トリイは、世界を突然夢いっぱいのものに変えておいて、それはただの幻想だったというように、勝手にいなくなったのだと彼女は言います。
シーラは、トリイのクラスにいた頃と、その後の少しの時間は幸せだったけれど、
その後、不幸のどん底の生活をしていたのでした。
あの時彼女にしたことは間違いだったのかと、トリイは悩みます。
ところが、プロジェクトが終わりに差し掛かったある日、シーラはアレホを連れていなくなってしまいました。
シーラは、シーラ自身が、いまだ暗闇から抜け出すことのできない子供でした。
彼女を取り巻く環境は、自分が想像するよりも、もっともっと苦しいものだったと、その後トリイは知ることになります・・・。
感想
これは、「シーラという子」の続編です。でも冒頭に、シーラと過ごした日々をまとめて書いてあるため、前作を読んでいなくても状況がわかるようになっています。(といっても、第一作から読んだほうが感動しますが)
希望に満ち溢れるような終わりだった、「シーラという子」。
だけど、現実はそこまでうまくできてはいませんでした。
あのままシーラが、幸せに成長していてほしい、というトリイの願いは打ち砕かれます。
シーラの心は、病んだままでした。
トリイは、今度こそ根本的解決を目指します。
あの頃よりも扱いにくくなっているシーラを、何とか幸せにしてあげたいと考えます。
シーラはそれを拒みますが、それでも、シーラにとってはたった一人、トリイだけが自分を気にしてくれる存在でした。

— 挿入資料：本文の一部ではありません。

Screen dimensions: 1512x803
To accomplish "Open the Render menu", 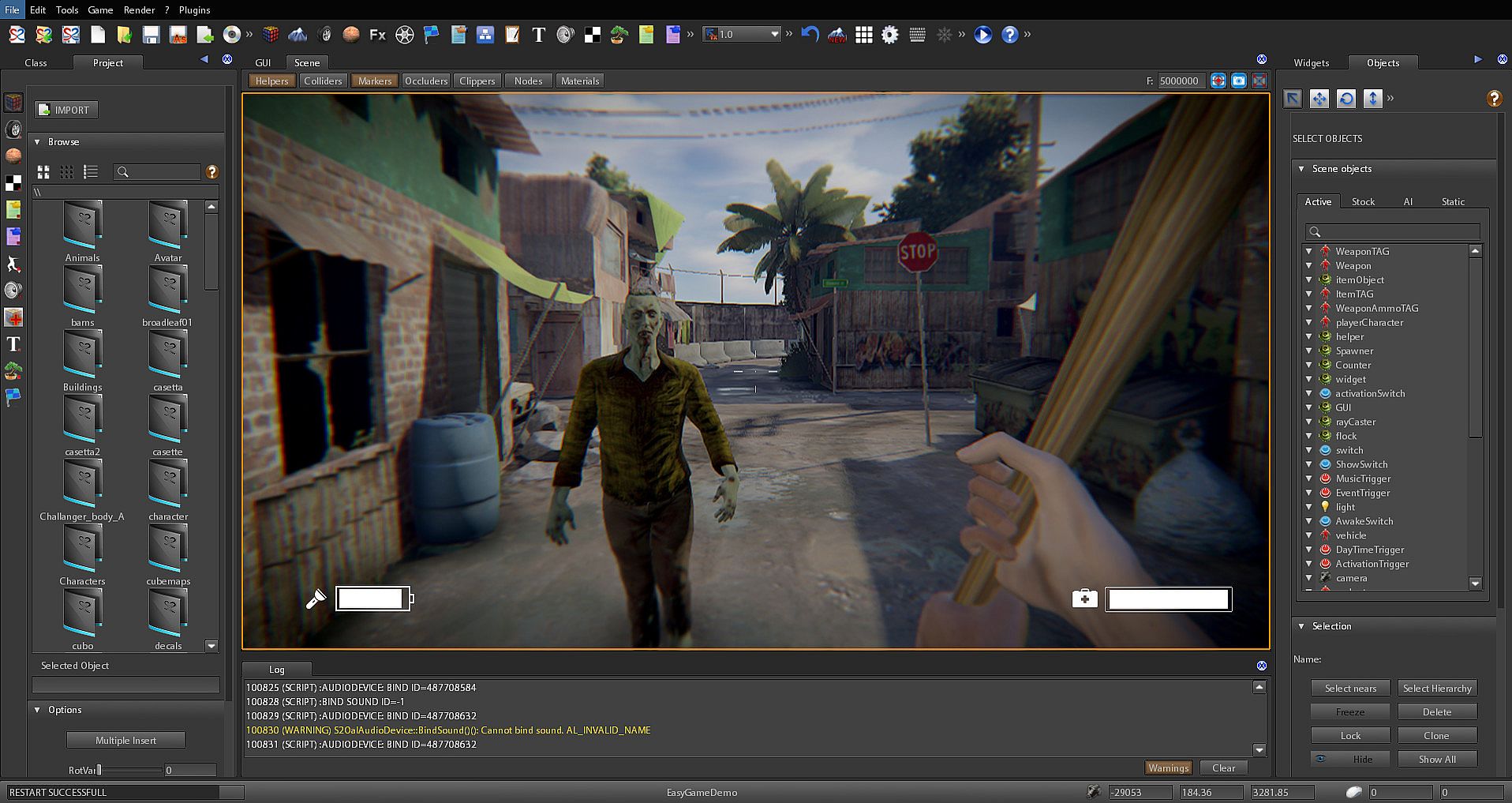I will coord(139,10).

何度も絶望に打ちひしがれながら、それでも決してあきらめようとしないトリイは、私にとって、本当に希望の象徴です。
彼女の深い愛は、まさに理想的な「先生」であり、「母親」であり、絶望を打ち砕く力です。
「きっとトリイなら、シーラを救える」
そう私は何度も繰り返し、信じました。
おそらくシーラも、心の底ではそれを待っていたと思います。
トリイの努力は、やがてシーラの心を変えていきますが・・・
そこには、シーラの大きな成長がありました。
彼女が絶えず苦しめられ続けてきたトラウマから開放されたとき・・・彼女は本当の意味で、自由へと歩き始められたのです。
トリイにも、そしてシーラにも、強く感動する物語です。
人の想いの強さを、実感しました・・・。